The retired lawyer sold his Palm Beach house to Invitation Homes, the rental unit of private equity giant Blackstone, back in August, in a transaction which closed within days. Blackstone is one of a number of large institutional investors – from private equity firms to hedge funds – that have spent the five years since the worst of the financial crisis snapping up tens of thousands of residential properties on the cheap and then converting them into rental homes.Now they are beginning to package the rental proceeds from those homes into the kind of “sliced and diced” securitisations which proliferated before the bursting of the housing bubble in late 2007. This week Blackstone sold the first of these new bonds – a $479m deal which bundled the cash flows from more than 3,000 single-family rental properties scattered across Arizona, California and Florida.
For some, the bonds represent the birth of a new asset class, the future of the US housing market and a recovery in credit sectors which all but died during the financial crisis. For others, they look like a potential repeat of the securitisation machine which contributed to the last housing boom – complete with triple-A credit ratings, high demand from yield-hungry investors and rapid expansion.
“Invitation Homes is buying so fast,” says Mr Rosely. “They truly are purchasing and handling enormous amounts of property and the potential for explosion seems to be huge.”
The new bonds are known as “single-family rental” or “Reo-to-rental” securitisations, with “Reo” an industry term for foreclosed houses that have been repossessed by banks.
Firms including Blackstone, Colony Capital and a long list of real estate investment trusts have spent about $20bn acquiring 150,000 distressed properties, according to estimates from KbW.

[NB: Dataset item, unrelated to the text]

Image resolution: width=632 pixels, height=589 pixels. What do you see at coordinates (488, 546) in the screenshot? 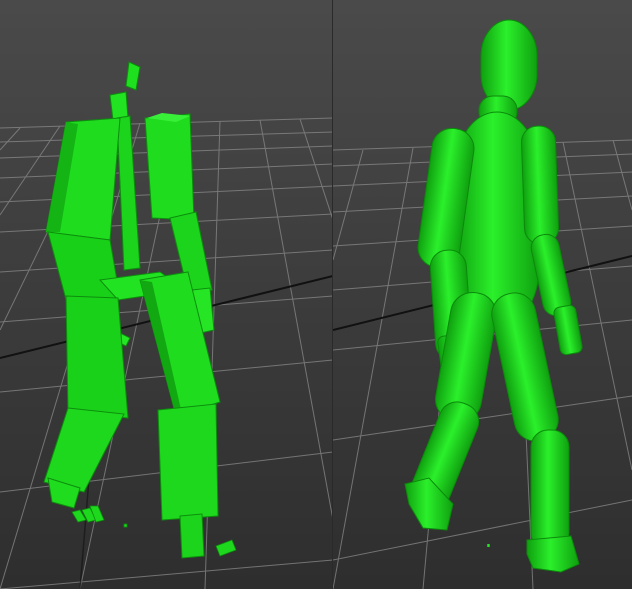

Those purchases have helped push US house prices to their highest level since mid-2008, just before the worst of the crisis. Now, these big institutional buyers are looking to finance and expand their purchases by securitising their rental proceeds.
“It’s basically a way to provide leverage for the Reo-to-rental business,” says Laurie Goodman, a prominent mortgage analyst and senior fellow at the Urban Institute. “To the extent that prices have gone up and you’re no longer able to generate a sufficient cash return to attract investors, it’s necessary to employ leverage.”
Analysts at Deutsche Bank, which helped structure the Blackstone deal, say the bonds also tap into a growing trend in the US housing market – a shift away from home ownership. Already, the rate of US home ownership has dropped from 70 per cent at the peak of the housing boom to 65 per cent, its lowest in 18 years.
“These securities could mark a revolution,” says Robert Shiller, the Nobel Prize-winning economist. “The securitisation of ownership of foreclosed homes . . . would really be a new thing.”
For months, Blackstone’s bankers struggled to secure a credit rating that would make the deal palatable to investors. Rating agencies were initially wary of evaluating the deal, given their oft-highlighted pre-crisis failure to spot risks lurking in other mortgage-backed securities.
However, those concerns seemed to have eased in recent months as Blackstone tweaked the structure of its deal. Three rating agencies – Moody’s, Morningstar and Kroll – agreed to give the most senior slice of the deal a coveted “triple A rating”.
The top rating surprised many market participants, who had speculated that the security would be lucky to get a single-A, if any ratings at all.
Moody’s has said that one of the key factors in awarding the deal its highest possible rating is Blackstone’s ability to sell the properties if tenants stop paying rent.
Other rating agencies disagree with that reasoning.
Fitch warned it may be difficult for issuers of the securitisations to liquidate their portfolios in a downturn. Others have voiced concern over the ability of financial firms to act as landlords for thousands of single-family rental properties.
Despite lingering questions over the risks of the bonds, demand at this week’s sale was strong.
Bankers sold the $279m triple-A slice of the deal for 115 basis points over Libor, indicating investors were eager to buy and that the bonds could provide a relatively efficient source of financing for Blackstone. “It means investors are clearly yield-starved,” says Ms Goodman.
The success of the sale means that many more properties like Mr Rosely’s former Palm Beach home could soon be bundled up and sold to eager investors.
“Securitised loans backed by home rentals totalling in the billions is not out of the question by this time next year,” say the analysts at Deutsche. “Indeed, barring another recession, we find it hard to imagine how a relative flood of deals won’t happen in the next year or two.”